According to the Orange County Business Journal, Sebastian Paul Musco is the founder and chairman of Gemini Industries, which reclaims precious metals to be used by corporations such as ExxonMobil, which according to the New York Times had lied to the public about climate change for decades, and Dow Chemical, which according to the Environmental Protection Agency is the second-largest toxic chemical waste producer in the nation.
All of this comes from someone who is meant to represent the community of OCSA, although it is true that OCSA is notorious for ignoring and mistreating the surrounding Santa Ana community. For OCSA, its community consists of the wealthy philanthropists from South Orange County who contribute to the foundation, not the low-income, majority-minority community that surrounds the actual school.
Our last figure is Mohamed El-Erian, a member of the CSArts Foundation Board of Governors, who was the deputy director of the International Monetary Fund (IMF) and the Managing Director at Citigroup.
According to the World Rainforest Movement, the IMF has promoted the rapid deforestation of endangered forest habitats in developing nations by quantifying growth as exports and foreign investment, thus allowing the world’s most powerful corporations to take advantage of our planet’s natural resources, continuing the legacy of centuries of colonialism, slavery, and exploitation around the globe.
The IMF is not only violating environmental rights, but its neoliberal economic policies have accelerated climate change itself along with global poverty. The fact that someone who had power in an organization whose policies have led to cases like the Rwandan Genocide is worrying when they assume power in our educational institution.
Additionally, according to Banktrack, Citigroup was one of the major sponsors of the Dakota Access Pipeline, the controversial project that endangers not only the rights of indigenous people in this nation, but the environmental rights of the entire world.
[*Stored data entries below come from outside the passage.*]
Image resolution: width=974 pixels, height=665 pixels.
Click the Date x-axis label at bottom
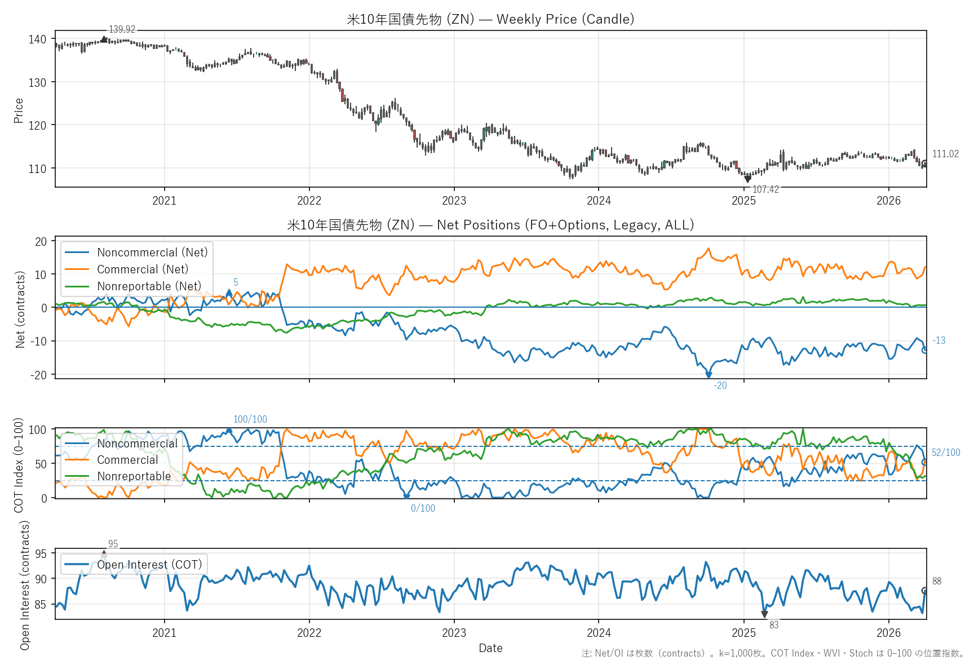tap(490, 648)
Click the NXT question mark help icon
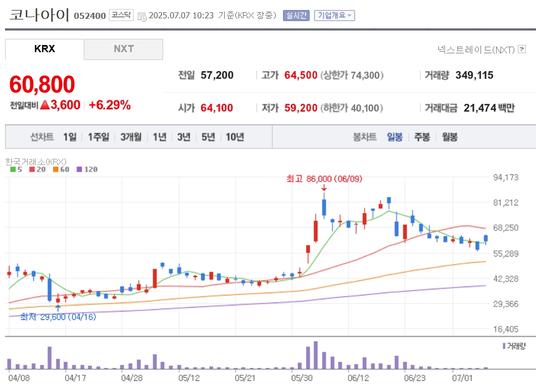536x392 pixels. 522,49
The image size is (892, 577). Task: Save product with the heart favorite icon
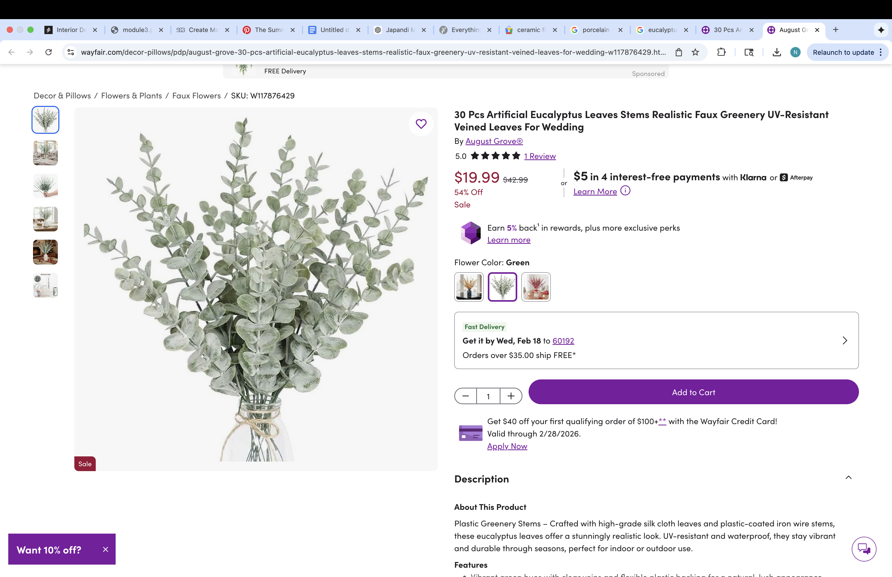(421, 124)
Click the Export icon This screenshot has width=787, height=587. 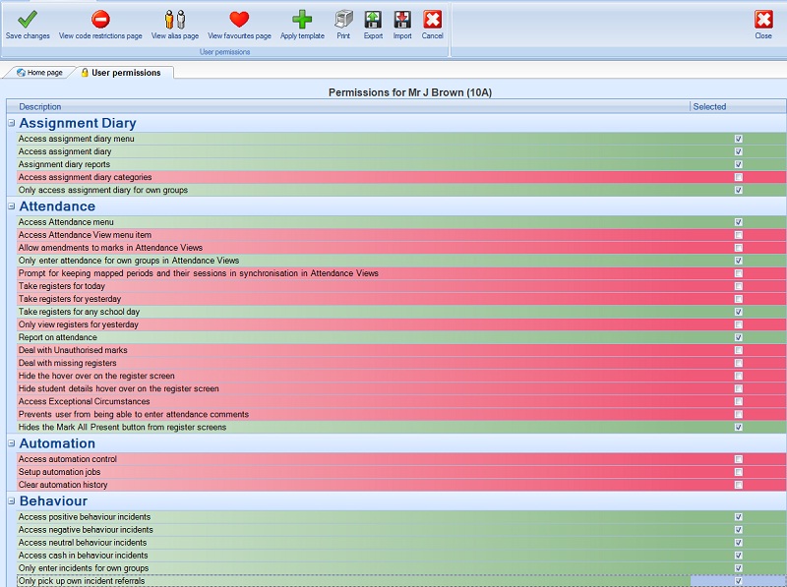click(373, 20)
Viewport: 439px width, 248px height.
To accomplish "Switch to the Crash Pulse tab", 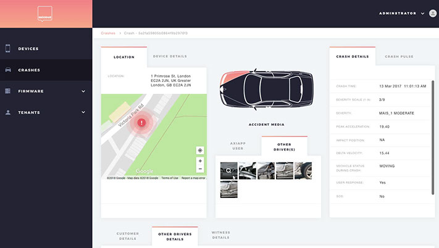I will click(x=399, y=56).
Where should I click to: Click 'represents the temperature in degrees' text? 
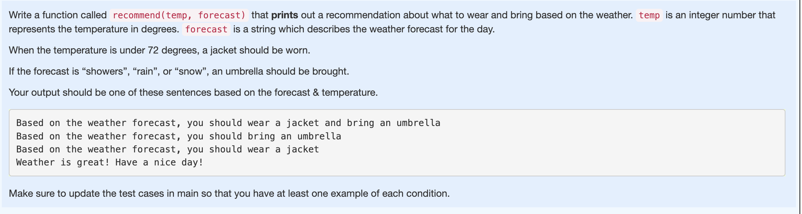pos(94,29)
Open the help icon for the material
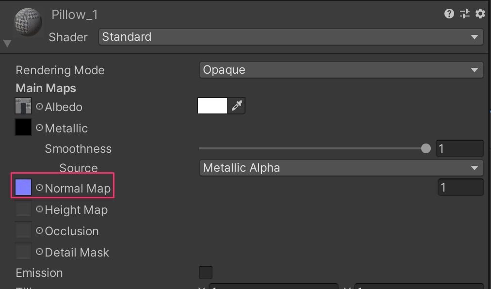 pos(448,14)
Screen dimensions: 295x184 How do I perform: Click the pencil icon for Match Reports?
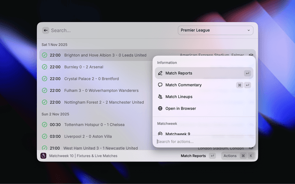point(160,73)
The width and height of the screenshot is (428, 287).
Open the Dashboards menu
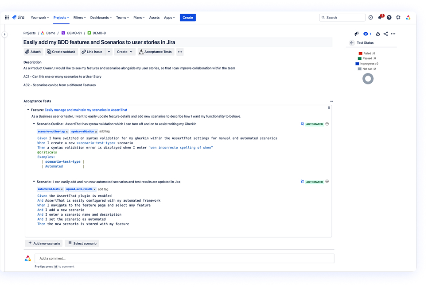[101, 18]
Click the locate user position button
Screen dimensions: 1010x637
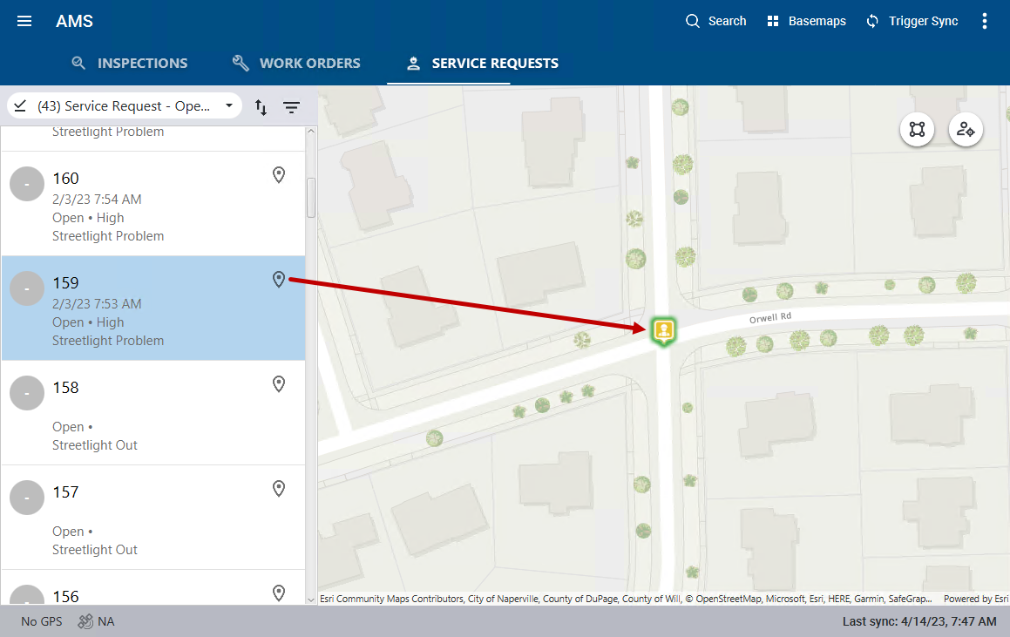click(x=966, y=130)
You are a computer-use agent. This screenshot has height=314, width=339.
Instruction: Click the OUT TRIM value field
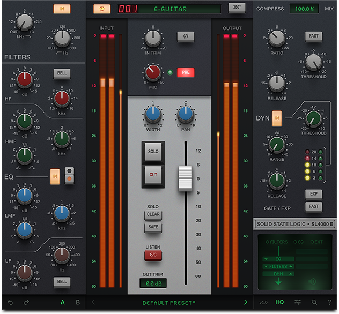[153, 283]
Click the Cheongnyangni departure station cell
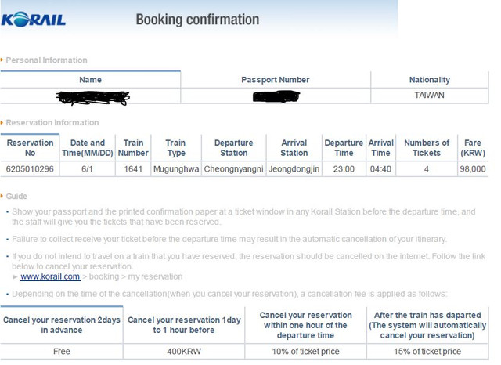The width and height of the screenshot is (501, 365). click(x=233, y=168)
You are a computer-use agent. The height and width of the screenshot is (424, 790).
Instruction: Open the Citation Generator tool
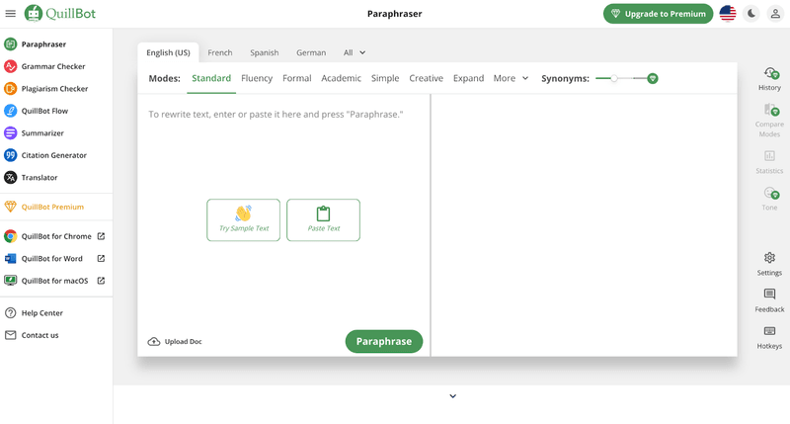(53, 155)
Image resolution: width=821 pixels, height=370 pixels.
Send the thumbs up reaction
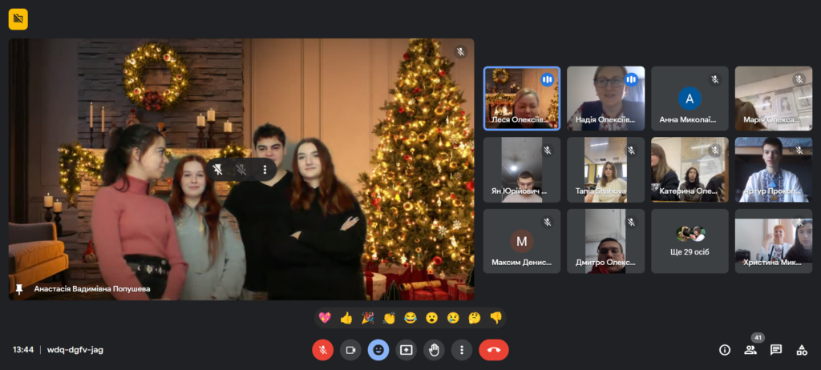[x=346, y=318]
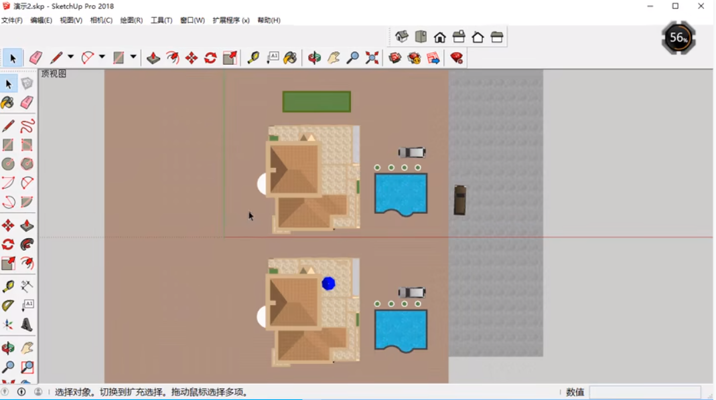Open the 相机(C) menu
716x400 pixels.
click(101, 20)
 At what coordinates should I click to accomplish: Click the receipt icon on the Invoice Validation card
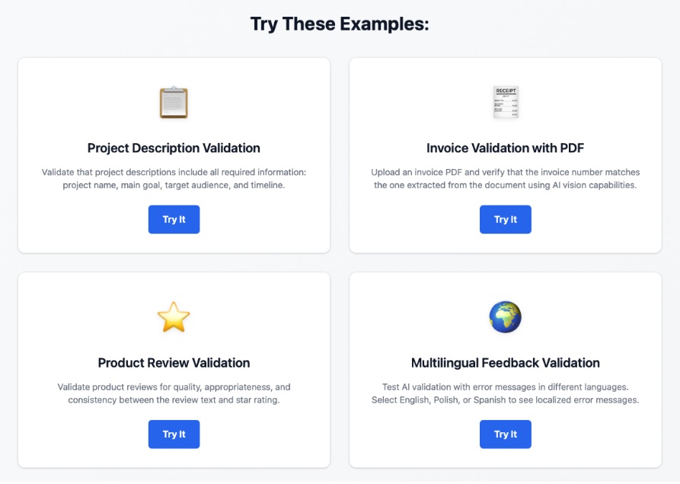pos(505,103)
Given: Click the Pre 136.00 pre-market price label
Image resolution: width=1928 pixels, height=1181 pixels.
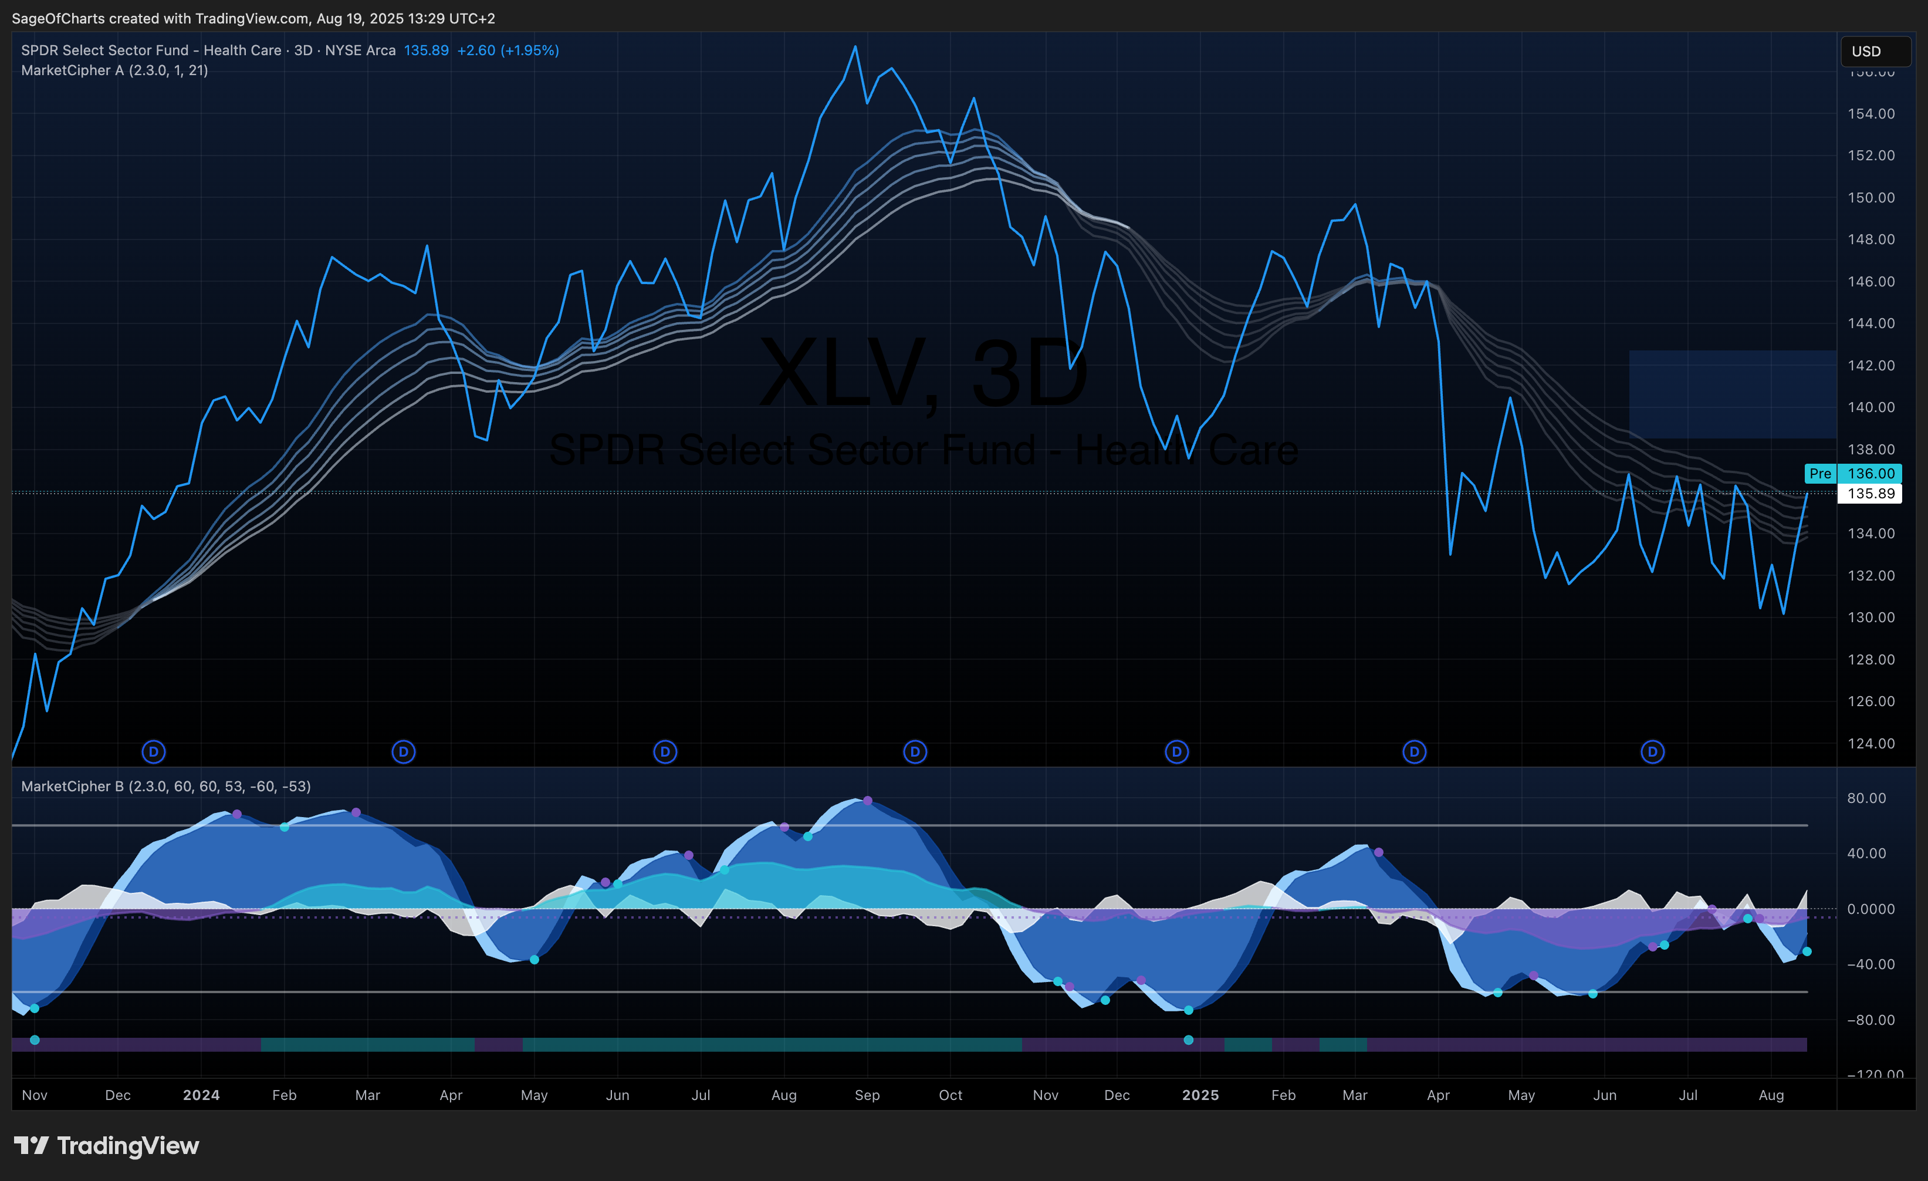Looking at the screenshot, I should coord(1853,473).
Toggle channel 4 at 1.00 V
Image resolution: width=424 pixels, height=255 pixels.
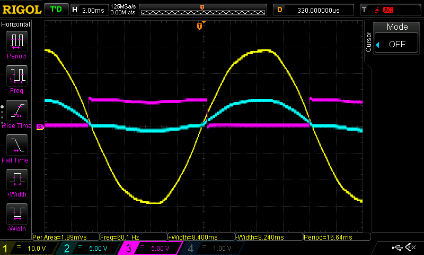click(211, 248)
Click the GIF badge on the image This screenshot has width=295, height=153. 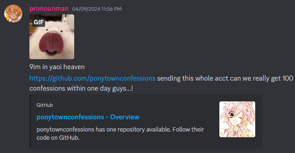pos(39,22)
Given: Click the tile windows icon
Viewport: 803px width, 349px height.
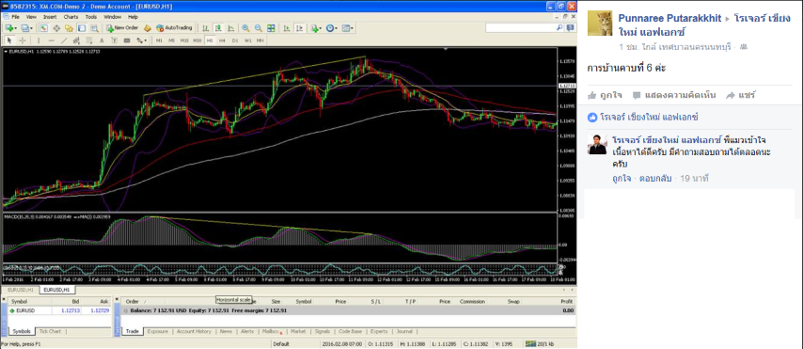Looking at the screenshot, I should [272, 27].
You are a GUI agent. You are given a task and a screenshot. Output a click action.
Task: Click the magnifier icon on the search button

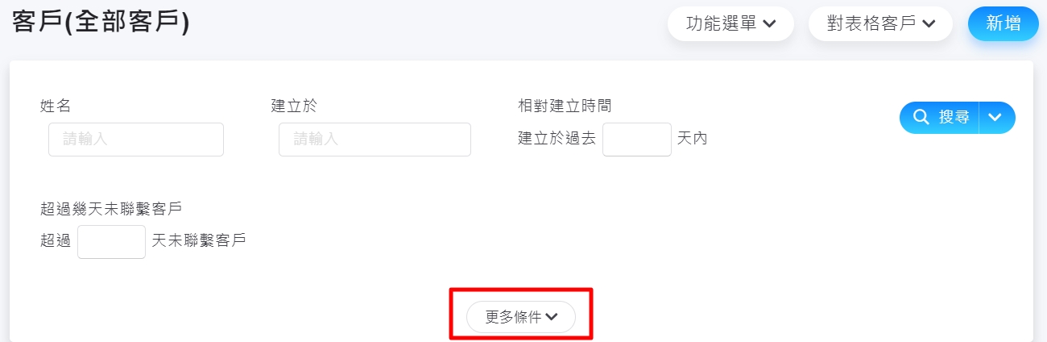coord(921,117)
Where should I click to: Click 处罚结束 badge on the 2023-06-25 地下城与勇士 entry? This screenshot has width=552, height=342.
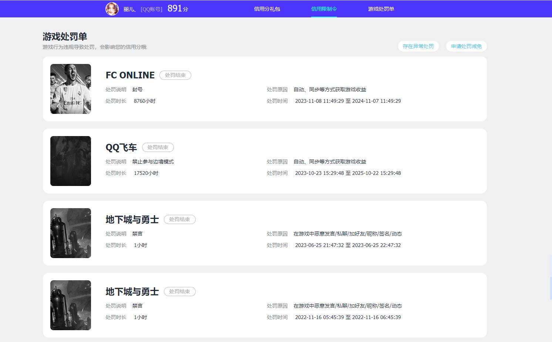point(179,219)
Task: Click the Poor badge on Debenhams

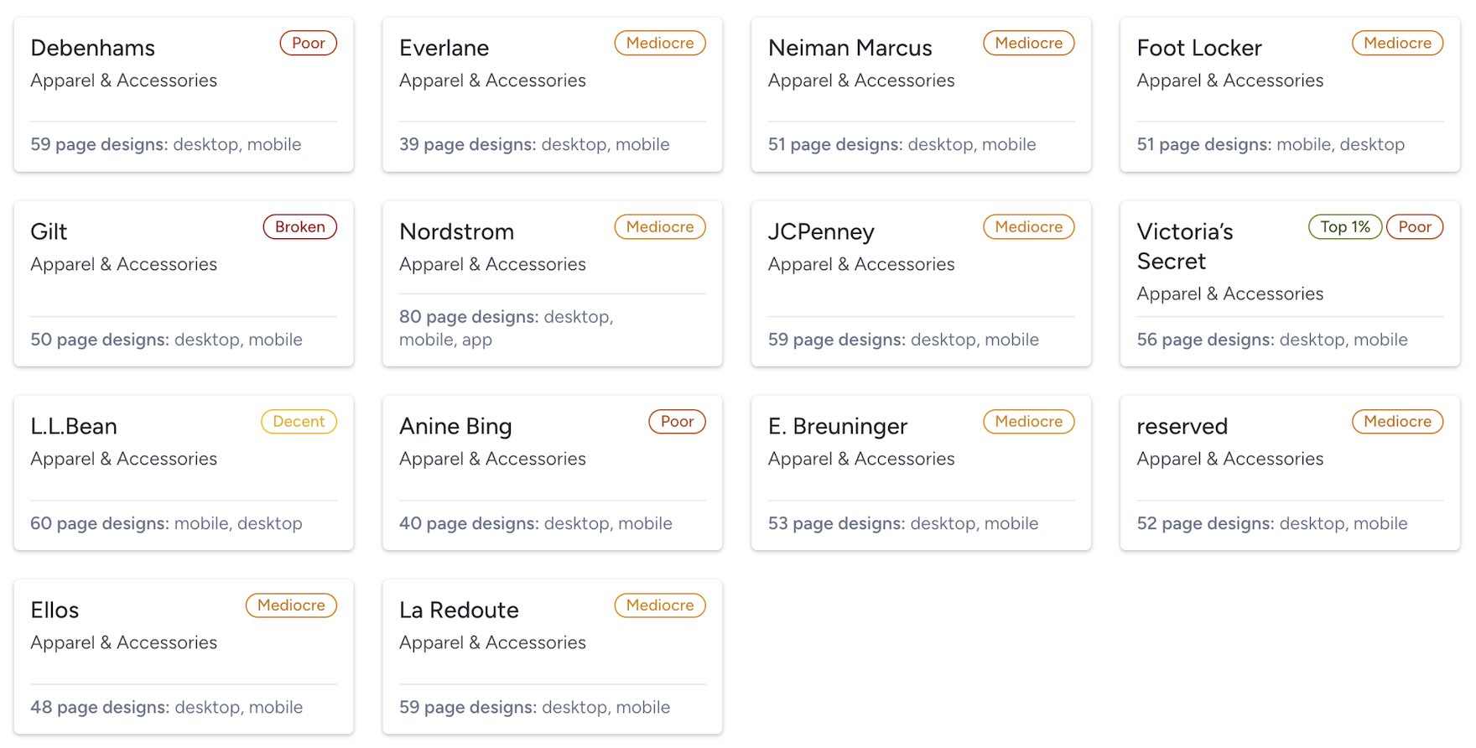Action: 308,44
Although Mohamed El-Erian may not have made any decisions regarding the things listed above, he is someone with considerable corporate experience in entities that have been incredibly abusive to our environment, and having someone with such experience in a high position at OCSA is absurd if the school wants to consider itself environmentally dedicated enough to have an Earth Day celebration.
Although these board members and “community partners” may not be as important to the student body as the actual school administration, they still have a level of authority over the student body and must take responsibility for their actions, especially when students at OCSA will suffer from the environmental consequences of their actions.
The hypocrisy of OCSA to proclaim an Earth Day celebration as their foundation members continue to hold considerable influence in the detriment of our planet is clear. I hope that on Earth Day, my fellow students will ask themselves what they can do to promote environmental justice on their own, without relying on an institution of deceit to present it to them. I hope that Earth Day will not be co-opted by those who damage the Earth, but rather, for it to be a day of reckoning for such figures.